This one made its mark in a relatively short period of time. Launched in 2007, it bagged a 5-star rating in the very first month of being rated.
However, upfront there is a question to be addressed: What sets this fund apart from Fidelity Equity, another fund in the category from the Fidelity stable also managed by Kothari? Fidelity India Growth Fund is more biased towards growth stocks and the fund manager is more willing to take concentrated bets here. To add to it, it also has the flexibility to invest in international markets.
True to Kothari’s style, this fund adopts a buy-and-hold strategy and of the total 48 stocks currently in the portfolio, 34 have been held since inception. Over 80 per cent of the portfolio is currently in large-cap stocks. Like Fidelity Equity, Banking has been the preferred sector with an average exposure of 25 per cent since launch.

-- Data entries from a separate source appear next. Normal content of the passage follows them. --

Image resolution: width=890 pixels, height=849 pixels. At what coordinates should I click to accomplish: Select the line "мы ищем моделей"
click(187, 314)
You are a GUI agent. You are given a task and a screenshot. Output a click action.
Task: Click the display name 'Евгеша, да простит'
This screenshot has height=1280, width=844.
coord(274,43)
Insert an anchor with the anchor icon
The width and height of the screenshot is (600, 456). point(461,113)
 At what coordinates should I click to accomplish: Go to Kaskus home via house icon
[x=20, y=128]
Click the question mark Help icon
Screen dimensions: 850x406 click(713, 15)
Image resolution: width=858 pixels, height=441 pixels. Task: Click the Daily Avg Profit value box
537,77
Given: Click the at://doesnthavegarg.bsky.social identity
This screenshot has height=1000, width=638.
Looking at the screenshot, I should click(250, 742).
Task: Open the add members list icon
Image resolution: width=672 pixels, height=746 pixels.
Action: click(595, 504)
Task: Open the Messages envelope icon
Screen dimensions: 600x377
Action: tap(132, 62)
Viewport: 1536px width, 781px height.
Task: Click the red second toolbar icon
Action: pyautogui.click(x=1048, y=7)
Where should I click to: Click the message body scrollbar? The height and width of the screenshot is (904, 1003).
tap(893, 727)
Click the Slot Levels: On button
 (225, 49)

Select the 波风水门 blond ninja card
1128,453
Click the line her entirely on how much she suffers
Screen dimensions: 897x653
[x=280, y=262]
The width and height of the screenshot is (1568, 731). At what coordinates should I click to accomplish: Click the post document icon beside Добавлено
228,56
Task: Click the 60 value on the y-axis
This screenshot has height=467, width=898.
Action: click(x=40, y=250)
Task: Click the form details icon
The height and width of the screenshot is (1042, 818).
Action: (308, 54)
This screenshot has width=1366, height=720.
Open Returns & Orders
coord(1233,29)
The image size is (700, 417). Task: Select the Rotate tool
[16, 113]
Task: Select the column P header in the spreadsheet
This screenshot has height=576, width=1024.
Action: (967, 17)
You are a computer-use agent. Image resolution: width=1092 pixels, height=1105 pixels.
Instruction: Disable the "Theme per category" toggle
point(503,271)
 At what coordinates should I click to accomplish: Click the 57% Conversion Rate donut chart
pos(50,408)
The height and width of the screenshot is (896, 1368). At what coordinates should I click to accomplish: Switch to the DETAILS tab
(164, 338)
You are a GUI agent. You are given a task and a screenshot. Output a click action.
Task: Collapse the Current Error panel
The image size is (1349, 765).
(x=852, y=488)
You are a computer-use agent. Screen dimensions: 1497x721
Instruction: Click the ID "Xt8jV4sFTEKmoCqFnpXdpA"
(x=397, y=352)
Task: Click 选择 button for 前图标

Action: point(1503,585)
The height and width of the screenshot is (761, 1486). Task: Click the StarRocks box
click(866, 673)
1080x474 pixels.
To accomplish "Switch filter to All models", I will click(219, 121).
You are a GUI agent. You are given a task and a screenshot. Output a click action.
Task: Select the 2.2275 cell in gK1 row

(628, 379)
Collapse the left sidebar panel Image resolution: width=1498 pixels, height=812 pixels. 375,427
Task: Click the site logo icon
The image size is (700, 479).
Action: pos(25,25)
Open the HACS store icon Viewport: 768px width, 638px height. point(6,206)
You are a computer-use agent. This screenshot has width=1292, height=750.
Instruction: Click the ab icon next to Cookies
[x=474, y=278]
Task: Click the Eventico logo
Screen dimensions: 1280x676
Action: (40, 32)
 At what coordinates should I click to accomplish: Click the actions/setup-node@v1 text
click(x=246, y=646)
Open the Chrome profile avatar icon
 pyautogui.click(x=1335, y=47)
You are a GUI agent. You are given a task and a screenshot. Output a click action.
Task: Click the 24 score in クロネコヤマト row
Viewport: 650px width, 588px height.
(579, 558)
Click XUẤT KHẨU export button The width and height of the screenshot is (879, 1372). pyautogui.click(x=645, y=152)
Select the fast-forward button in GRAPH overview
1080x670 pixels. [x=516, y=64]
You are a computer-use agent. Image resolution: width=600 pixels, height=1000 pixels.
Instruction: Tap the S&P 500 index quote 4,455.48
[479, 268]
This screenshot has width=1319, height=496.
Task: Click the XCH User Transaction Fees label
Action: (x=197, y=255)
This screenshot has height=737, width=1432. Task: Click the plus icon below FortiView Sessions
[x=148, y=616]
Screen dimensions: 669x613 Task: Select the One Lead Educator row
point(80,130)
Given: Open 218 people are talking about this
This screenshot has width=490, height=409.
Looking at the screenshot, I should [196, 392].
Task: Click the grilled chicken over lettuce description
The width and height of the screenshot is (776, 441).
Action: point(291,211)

In 2008, the fund utilised the attractive valuation opportunity in the bear market by investing in under-valued stocks. Its cash position did go above 10 per cent for three months between May and July in 2008. By the time the rally began in 2009, the fund was fully invested which gave it a headstart. That year, it delivered 91 per cent and was the best performing fund in the category in 2010.
During the last two years, Banking, Pharma and IT were the biggest contributors to the fund’s gains. “The out performance is the outcome of following Fidelity’s investment philosophy of bottom-up stock picking, to deliver superior risk adjusted returns to our investors,” says Kothari. But in the same period Telecom and Steel negatively impacted the overall gain.
Its performance in difference market phases is impressive. The fund takes concentrated bets when the fund manager has a high degree of conviction (RIL, ICICI Bank, Infosys Technologies). Active cash calls at certain times, with the focus on fundamentals and ability to identify stocks and managements which can execute well at the right value, has made it a star performer.